This article is reproduced from the public head of the Microsoft Research Institute AI headline,Original address
Existing machine translations require a large amount of translated text for training samples, which makes machine translation perform well only in a small number of languages with sufficient sample size, but how to train machine translation models without source translation, ie unsupervised training Has become a hot topic of research. Facebook at EMNLP The 2018 paper "Phrase-Based & Neural Unsupervised Machine Translation" uses cross-word embedding (Cross Word Embedding), up to 11 BLEU, how is Facebook implemented?
The first step is to let the system learn a bilingual dictionary. The system first trains word embedding for each word in each language, and the training word embeds the context to predict words around a given word. Word embedding in different languages has a similar neighborhood structure, so the system can learn to rotate and transform the embedding of a language into a language to match the embedding of another language. Based on this information, a relatively accurate bilingual dictionary can be obtained, and word-by-word translation can be basically realized.
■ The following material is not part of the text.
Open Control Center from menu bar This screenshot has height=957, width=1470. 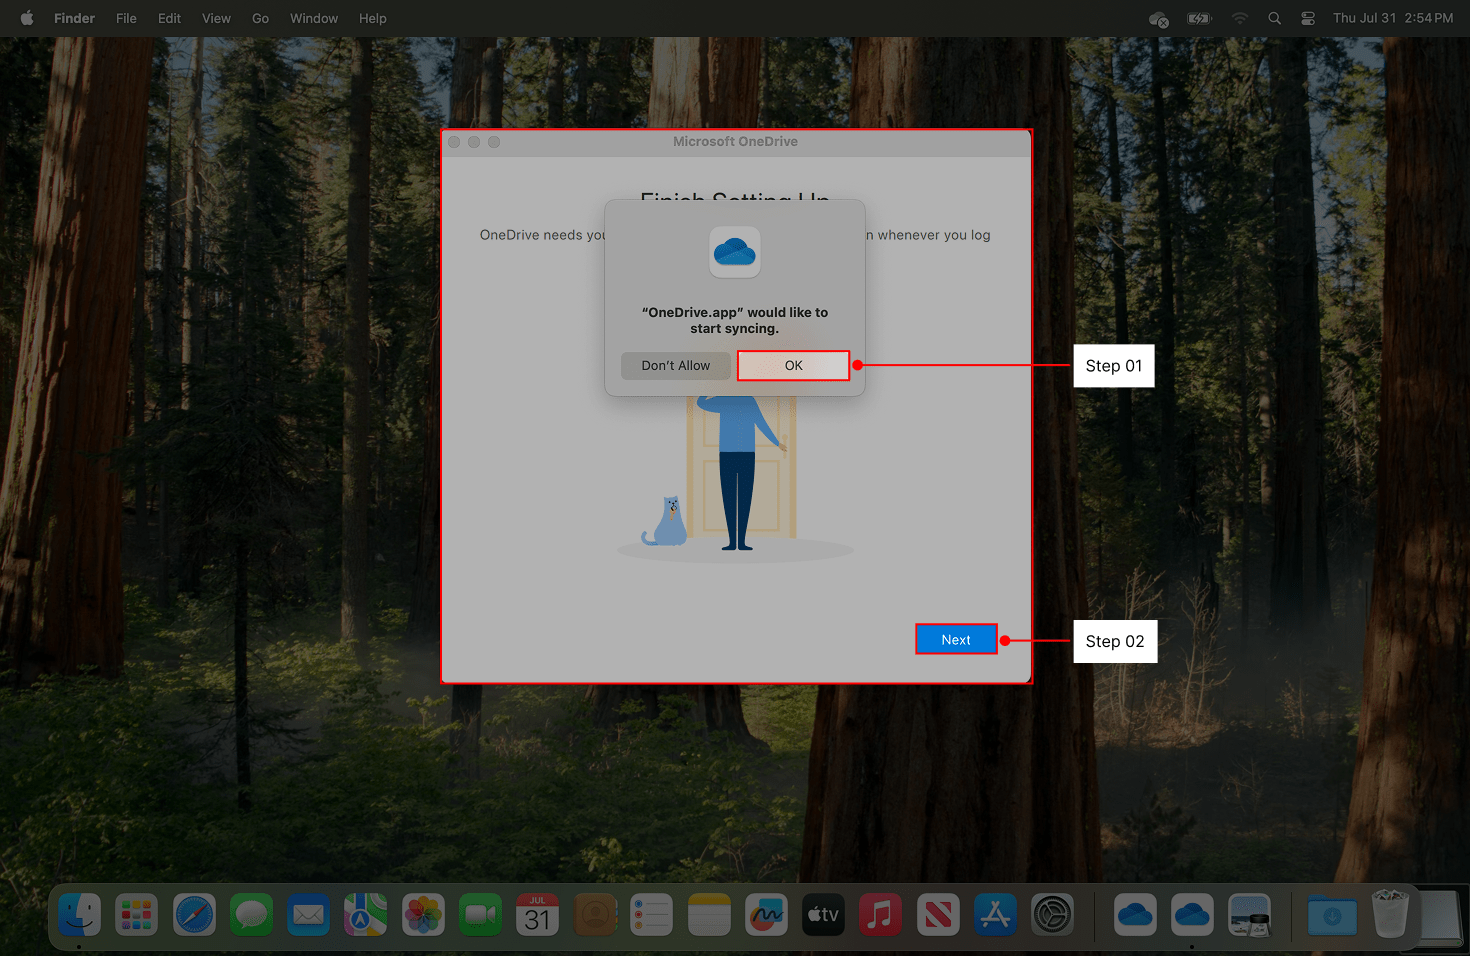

After obtaining the language model and the initial verbatim translation model, an early version of the translation system can be constructed.
Then the system translated statement is processed as the marked real data, the reverse machine translation system is trained, a more fluent and grammatically correct language model is obtained, and the artificially generated parallel sentences in the reverse translation are provided with the language model. The correction is combined to train the translation system.
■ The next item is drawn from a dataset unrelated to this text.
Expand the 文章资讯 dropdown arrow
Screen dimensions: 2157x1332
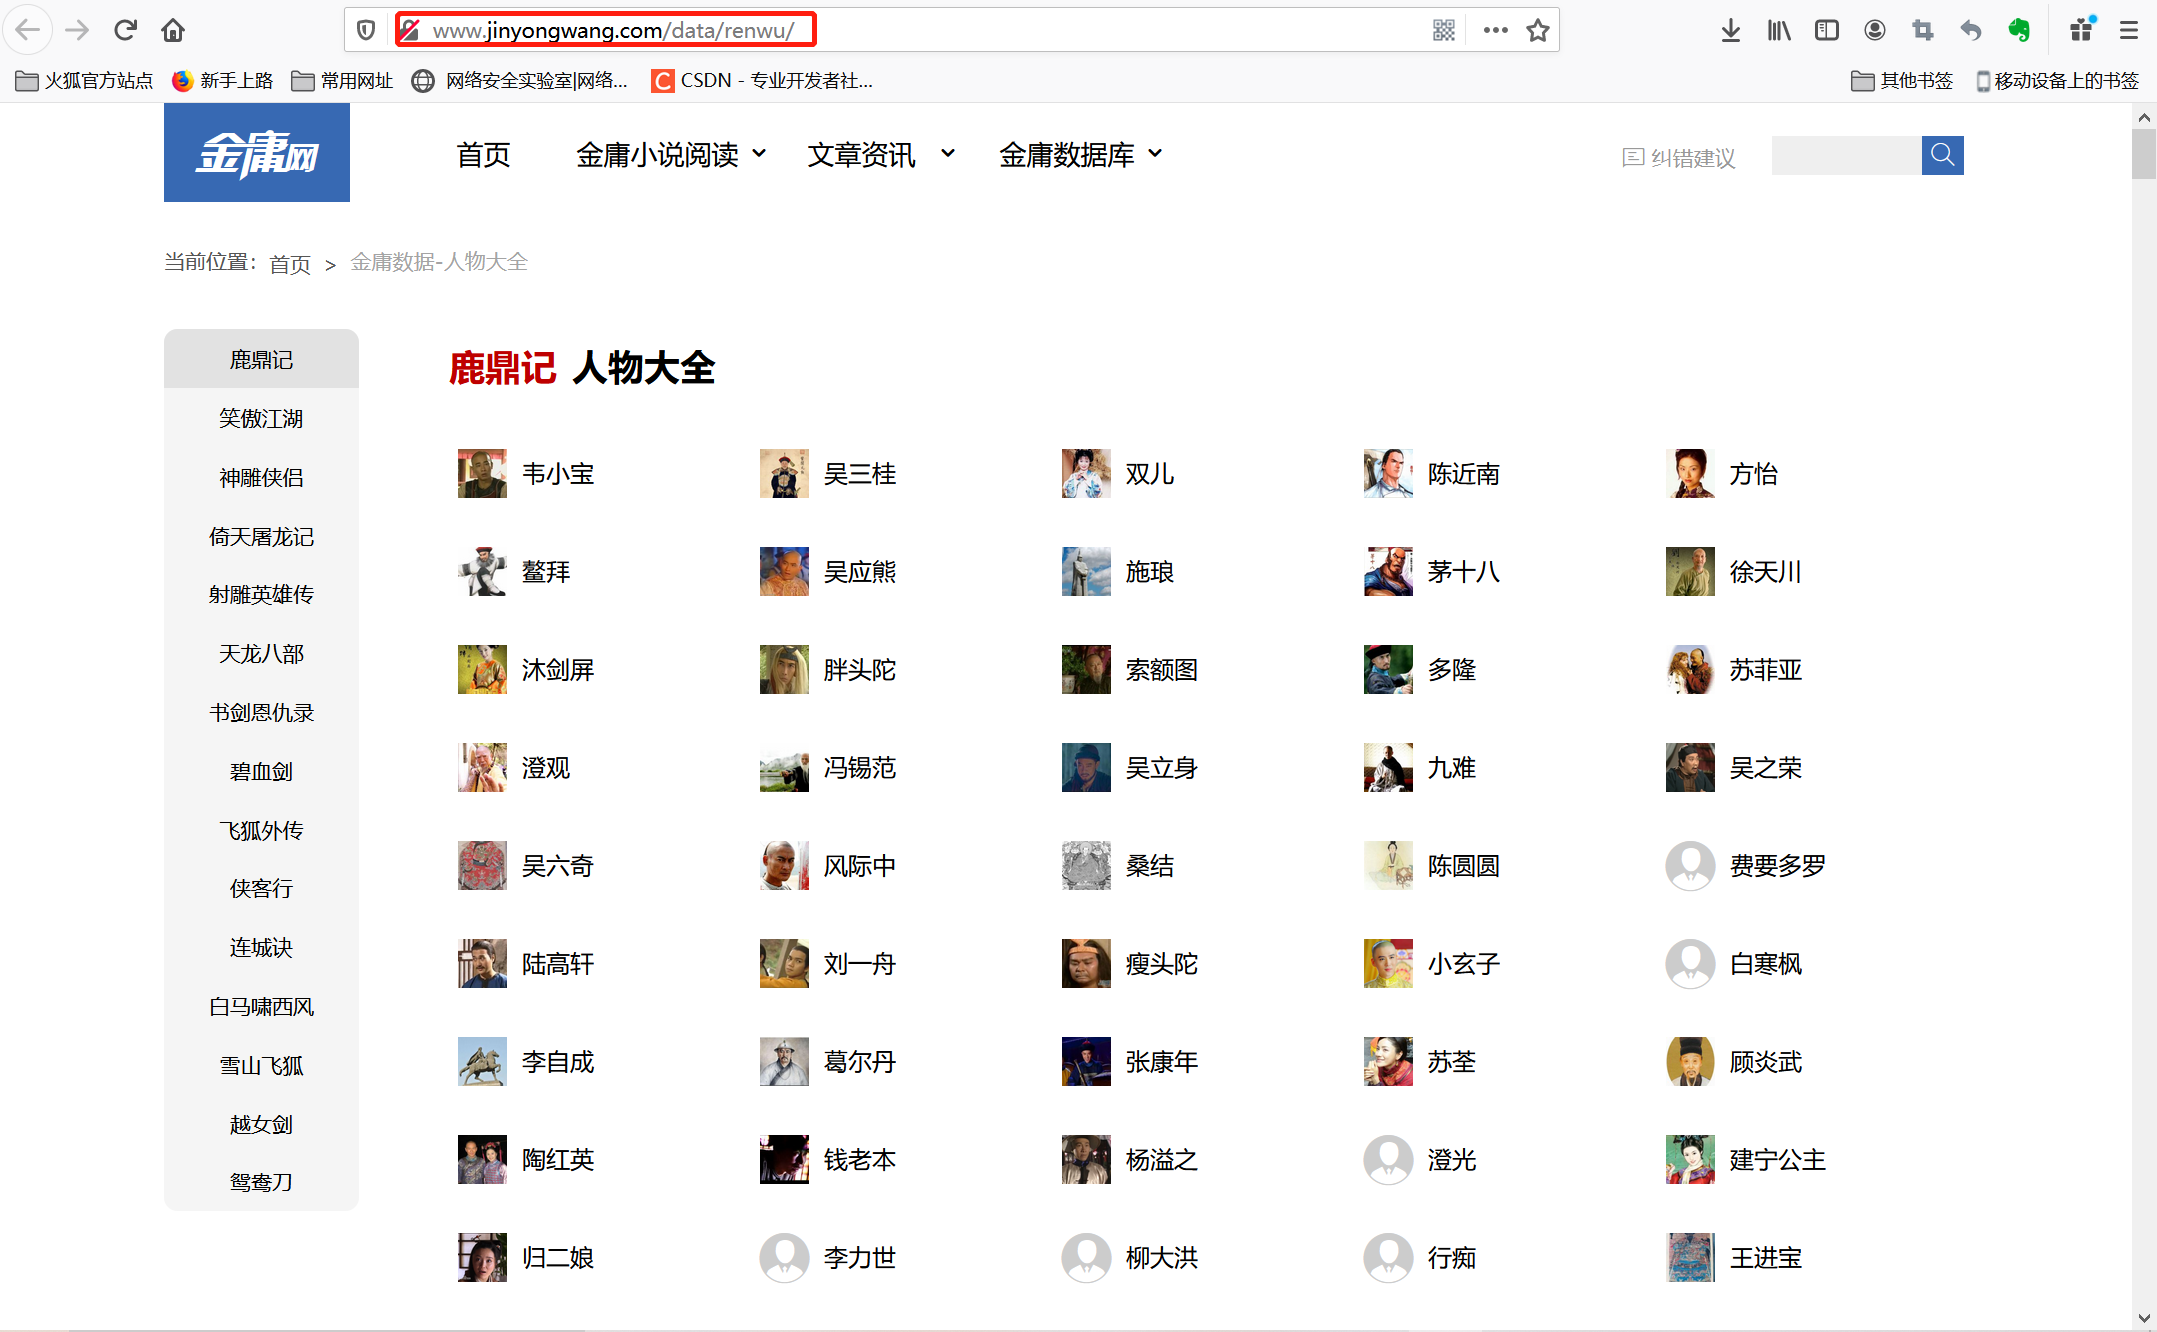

Through the training of the system, a reverse-translated data set is formed, thereby improving the original machine translation system. As a system is improved, it can be used to iteratively generate training data for the system in the opposite direction and perform multiple iterations as needed.
Verbatim embedding initialization, language modeling, and reverse translation are three important principles of unsupervised machine translation. Applying the translation system based on these principles to unsupervised neural models and counting-based statistical models, starting from the trained neural model, using other reverse-translated sentences based on the phrase model to train them, and finally get a Smooth, high-accuracy model.
For unsupervised machine translation, the Microsoft Asian Research Institute Natural Language Computing Group also explored. The researchers used the Posterior Regularization method to introduce SMT (Statistical Machine Translation) into the unsupervised NMT training process, and alternately optimize the SMT and NMT models through the EM process, so that the noise during the unsupervised NMT iteration can be It is effectively removed, and the NMT model also makes up for the shortcomings of the SMT model in terms of sentence fluency. The related paper "Unsupervised Neural Machine Translation with SMT as Posterior Regularization" has been accepted by AAAI 2019.